BEGIN Available data

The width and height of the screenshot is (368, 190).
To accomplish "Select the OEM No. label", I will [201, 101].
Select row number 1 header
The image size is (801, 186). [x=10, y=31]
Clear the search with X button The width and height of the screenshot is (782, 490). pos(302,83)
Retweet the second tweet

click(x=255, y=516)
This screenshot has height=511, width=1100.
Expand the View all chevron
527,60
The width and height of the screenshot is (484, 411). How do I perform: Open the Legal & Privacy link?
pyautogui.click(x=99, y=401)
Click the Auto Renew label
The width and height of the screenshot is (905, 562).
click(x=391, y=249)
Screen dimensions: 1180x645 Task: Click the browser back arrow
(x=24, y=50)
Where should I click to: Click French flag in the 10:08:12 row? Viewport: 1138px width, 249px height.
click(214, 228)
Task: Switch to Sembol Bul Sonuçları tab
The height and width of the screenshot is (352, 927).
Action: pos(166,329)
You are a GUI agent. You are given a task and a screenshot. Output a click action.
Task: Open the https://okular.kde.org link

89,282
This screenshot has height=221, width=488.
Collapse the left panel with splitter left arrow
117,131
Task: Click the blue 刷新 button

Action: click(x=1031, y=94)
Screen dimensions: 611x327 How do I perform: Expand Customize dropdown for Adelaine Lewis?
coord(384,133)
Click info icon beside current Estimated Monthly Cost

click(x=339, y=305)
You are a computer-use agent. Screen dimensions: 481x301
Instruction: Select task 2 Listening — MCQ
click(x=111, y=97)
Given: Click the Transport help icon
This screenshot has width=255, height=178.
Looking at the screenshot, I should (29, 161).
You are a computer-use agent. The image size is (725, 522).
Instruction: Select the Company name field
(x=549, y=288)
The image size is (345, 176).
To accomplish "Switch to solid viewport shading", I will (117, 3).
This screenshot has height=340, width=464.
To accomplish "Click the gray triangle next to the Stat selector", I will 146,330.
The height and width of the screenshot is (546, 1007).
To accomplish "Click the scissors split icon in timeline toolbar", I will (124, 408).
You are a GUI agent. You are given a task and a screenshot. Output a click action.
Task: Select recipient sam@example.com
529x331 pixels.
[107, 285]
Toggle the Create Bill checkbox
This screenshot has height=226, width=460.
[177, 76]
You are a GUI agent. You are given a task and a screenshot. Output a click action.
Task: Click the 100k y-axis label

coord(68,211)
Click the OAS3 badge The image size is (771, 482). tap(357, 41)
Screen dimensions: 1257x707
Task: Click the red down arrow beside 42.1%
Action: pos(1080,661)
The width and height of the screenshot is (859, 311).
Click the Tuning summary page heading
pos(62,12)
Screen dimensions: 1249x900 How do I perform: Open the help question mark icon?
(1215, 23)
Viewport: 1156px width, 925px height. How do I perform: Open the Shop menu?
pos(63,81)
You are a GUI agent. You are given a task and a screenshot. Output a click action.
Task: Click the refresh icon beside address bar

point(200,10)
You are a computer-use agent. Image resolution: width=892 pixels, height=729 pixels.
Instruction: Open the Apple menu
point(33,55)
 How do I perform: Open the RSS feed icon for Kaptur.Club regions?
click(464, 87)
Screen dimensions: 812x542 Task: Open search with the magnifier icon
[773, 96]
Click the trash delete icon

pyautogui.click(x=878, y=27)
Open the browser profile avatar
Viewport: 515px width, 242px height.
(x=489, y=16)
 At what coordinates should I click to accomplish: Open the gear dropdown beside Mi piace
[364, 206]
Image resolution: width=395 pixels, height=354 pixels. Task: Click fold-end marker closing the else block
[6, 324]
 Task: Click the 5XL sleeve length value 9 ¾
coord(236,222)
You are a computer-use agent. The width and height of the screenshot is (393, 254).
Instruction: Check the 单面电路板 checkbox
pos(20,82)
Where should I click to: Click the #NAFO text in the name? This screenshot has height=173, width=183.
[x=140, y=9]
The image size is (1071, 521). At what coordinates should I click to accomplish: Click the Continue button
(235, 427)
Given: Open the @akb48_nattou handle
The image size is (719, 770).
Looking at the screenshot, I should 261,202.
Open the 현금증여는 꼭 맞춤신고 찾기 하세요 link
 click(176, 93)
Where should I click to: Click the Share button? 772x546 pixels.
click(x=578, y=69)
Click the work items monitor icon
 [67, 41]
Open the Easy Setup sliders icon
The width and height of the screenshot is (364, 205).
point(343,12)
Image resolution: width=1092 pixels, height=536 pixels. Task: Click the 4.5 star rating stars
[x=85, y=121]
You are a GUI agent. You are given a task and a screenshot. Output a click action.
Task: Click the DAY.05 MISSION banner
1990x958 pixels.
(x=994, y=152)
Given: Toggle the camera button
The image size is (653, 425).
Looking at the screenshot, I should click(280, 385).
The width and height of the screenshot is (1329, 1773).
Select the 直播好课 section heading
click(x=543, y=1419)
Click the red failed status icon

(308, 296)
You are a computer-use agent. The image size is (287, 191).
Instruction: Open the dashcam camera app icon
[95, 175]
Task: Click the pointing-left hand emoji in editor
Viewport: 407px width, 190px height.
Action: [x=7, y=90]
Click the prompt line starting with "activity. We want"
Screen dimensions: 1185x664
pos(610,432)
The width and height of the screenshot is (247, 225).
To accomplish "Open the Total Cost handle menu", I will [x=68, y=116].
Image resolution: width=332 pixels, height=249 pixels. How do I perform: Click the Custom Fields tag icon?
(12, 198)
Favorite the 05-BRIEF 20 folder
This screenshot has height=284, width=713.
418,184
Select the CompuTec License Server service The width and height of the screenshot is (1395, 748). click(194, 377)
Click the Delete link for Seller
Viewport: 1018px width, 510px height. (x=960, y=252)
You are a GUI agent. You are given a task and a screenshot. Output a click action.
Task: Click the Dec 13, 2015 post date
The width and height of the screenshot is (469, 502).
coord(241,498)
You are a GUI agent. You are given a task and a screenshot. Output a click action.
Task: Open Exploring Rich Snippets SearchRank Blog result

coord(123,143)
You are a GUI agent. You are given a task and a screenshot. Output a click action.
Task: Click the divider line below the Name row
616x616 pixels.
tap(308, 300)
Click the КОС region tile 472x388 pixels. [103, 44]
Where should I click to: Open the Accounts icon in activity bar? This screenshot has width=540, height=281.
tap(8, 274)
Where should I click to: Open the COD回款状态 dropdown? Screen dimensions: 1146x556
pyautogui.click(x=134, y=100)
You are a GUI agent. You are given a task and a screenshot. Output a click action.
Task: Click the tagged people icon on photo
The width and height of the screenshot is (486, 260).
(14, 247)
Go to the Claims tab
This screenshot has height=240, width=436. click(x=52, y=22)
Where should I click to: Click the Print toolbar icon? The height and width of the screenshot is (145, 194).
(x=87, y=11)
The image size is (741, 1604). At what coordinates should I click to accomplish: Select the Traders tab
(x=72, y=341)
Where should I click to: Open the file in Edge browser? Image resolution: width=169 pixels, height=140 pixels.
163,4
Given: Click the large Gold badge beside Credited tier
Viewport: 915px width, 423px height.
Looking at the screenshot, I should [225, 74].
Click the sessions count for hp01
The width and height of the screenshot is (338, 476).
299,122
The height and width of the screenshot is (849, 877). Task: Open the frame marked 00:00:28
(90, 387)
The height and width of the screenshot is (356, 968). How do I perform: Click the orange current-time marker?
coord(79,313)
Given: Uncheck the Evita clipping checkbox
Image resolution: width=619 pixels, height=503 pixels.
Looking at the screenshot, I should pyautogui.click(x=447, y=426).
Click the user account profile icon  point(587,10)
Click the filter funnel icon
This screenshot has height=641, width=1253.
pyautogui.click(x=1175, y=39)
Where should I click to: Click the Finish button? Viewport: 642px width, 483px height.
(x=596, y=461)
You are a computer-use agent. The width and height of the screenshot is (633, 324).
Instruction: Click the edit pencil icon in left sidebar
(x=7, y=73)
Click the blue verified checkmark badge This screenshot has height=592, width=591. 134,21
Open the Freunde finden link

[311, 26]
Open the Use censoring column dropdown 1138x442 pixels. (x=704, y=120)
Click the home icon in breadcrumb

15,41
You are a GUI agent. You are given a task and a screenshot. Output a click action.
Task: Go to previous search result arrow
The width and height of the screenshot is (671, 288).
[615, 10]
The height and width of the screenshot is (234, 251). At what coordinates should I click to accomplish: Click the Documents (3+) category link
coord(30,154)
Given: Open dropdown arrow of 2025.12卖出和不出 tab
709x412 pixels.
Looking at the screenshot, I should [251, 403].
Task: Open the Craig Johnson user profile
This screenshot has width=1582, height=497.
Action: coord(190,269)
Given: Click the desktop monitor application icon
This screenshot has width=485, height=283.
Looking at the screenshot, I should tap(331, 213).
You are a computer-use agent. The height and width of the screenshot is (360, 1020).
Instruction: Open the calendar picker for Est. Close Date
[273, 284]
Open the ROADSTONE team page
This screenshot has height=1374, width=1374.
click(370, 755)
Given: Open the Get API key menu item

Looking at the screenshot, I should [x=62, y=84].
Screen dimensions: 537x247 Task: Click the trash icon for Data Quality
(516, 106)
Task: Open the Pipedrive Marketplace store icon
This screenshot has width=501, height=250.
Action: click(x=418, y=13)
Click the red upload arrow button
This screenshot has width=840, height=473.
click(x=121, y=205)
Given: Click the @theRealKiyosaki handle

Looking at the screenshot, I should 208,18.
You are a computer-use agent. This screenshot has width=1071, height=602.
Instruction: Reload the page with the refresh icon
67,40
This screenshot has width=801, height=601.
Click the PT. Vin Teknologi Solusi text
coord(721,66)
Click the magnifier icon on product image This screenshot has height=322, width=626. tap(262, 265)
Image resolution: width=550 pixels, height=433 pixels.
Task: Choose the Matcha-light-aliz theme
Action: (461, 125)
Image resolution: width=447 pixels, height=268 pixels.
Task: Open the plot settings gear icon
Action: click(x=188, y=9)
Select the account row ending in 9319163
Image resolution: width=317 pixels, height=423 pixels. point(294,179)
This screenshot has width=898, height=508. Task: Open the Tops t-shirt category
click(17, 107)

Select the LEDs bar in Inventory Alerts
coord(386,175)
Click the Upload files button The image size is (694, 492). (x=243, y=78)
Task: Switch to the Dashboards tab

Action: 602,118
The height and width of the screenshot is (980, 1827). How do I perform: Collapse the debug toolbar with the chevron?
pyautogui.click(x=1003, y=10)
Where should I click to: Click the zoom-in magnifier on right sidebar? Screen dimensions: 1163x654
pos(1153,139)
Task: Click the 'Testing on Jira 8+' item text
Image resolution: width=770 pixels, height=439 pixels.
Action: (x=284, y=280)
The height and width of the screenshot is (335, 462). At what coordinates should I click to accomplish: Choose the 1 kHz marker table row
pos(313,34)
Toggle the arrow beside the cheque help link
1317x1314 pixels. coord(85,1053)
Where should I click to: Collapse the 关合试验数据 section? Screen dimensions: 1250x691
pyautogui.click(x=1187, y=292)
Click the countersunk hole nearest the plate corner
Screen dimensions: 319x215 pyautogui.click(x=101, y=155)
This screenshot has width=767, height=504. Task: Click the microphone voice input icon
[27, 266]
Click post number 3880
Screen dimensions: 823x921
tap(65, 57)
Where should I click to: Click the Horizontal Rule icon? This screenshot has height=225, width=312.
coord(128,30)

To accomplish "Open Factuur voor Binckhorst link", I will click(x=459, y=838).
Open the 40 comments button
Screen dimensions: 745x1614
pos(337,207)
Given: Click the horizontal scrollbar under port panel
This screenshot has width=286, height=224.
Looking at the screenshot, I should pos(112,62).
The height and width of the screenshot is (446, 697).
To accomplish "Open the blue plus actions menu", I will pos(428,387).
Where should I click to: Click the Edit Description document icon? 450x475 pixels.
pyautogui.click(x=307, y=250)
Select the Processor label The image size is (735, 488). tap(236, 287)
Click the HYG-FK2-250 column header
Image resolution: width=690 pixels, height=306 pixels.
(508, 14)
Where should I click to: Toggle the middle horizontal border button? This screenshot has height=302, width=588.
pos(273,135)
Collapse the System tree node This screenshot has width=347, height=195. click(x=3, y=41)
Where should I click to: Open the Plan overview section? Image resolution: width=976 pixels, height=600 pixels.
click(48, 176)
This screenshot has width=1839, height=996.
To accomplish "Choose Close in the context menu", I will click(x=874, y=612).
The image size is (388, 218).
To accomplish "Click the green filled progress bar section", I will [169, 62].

END Available data

◆ Your objective: Only lines with the string "post" belong in the answer; copy each of them from the listing.

◆ Solution to this task:
Task: Click the Dec 13, 2015 post date
Click post number 3880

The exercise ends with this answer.